#### Dataset entries
= = = = =
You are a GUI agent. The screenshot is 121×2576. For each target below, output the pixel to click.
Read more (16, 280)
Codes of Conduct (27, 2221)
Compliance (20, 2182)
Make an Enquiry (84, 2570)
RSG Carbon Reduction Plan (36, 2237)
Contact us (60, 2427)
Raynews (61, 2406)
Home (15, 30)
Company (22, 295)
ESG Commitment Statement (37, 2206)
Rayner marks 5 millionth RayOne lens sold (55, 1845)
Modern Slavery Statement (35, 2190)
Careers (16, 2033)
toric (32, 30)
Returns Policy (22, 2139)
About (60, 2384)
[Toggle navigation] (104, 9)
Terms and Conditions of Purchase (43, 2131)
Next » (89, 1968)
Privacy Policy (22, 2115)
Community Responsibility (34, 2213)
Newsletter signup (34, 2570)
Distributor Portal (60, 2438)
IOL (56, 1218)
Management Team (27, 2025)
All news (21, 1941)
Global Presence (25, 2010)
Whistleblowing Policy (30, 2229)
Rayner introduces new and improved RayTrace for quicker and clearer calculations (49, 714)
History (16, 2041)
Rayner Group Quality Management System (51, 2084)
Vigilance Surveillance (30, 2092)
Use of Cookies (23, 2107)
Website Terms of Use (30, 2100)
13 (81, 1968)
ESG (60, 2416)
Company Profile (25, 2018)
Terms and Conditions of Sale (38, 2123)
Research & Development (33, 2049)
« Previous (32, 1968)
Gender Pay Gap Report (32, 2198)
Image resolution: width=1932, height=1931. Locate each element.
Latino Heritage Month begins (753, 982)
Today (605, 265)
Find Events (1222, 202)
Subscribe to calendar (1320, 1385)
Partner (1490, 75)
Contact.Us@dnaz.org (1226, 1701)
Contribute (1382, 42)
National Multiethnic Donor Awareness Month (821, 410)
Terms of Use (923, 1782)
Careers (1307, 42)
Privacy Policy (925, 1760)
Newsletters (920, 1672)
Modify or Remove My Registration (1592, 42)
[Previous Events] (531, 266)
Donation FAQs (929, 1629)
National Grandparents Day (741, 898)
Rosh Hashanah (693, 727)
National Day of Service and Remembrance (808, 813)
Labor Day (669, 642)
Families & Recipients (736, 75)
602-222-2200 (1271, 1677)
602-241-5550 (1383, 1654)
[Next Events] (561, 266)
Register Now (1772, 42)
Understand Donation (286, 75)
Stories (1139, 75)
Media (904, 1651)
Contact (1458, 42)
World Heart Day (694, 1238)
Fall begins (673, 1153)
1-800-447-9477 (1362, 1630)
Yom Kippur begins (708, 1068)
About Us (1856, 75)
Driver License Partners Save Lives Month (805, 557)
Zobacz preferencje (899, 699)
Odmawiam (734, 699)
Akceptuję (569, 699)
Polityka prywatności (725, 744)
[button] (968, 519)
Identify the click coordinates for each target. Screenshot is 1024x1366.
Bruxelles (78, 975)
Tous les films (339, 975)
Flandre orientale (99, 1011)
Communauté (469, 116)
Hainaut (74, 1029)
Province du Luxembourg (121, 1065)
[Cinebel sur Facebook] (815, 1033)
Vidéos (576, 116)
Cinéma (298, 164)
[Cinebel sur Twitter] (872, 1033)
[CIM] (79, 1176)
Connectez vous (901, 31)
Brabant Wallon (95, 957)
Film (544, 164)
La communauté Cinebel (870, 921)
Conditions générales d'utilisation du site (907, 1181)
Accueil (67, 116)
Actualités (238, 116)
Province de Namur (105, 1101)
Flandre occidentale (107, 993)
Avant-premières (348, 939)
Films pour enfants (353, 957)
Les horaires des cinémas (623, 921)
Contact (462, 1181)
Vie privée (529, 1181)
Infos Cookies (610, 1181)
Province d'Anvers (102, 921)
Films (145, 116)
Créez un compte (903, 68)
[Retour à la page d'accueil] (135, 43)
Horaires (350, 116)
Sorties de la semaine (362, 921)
= = = = =
#### Exercise instructions
Go through the data, and copy each line in which the word "Month" appears.

#### Result below
Latino Heritage Month begins (753, 982)
National Multiethnic Donor Awareness Month (821, 410)
Driver License Partners Save Lives Month (805, 557)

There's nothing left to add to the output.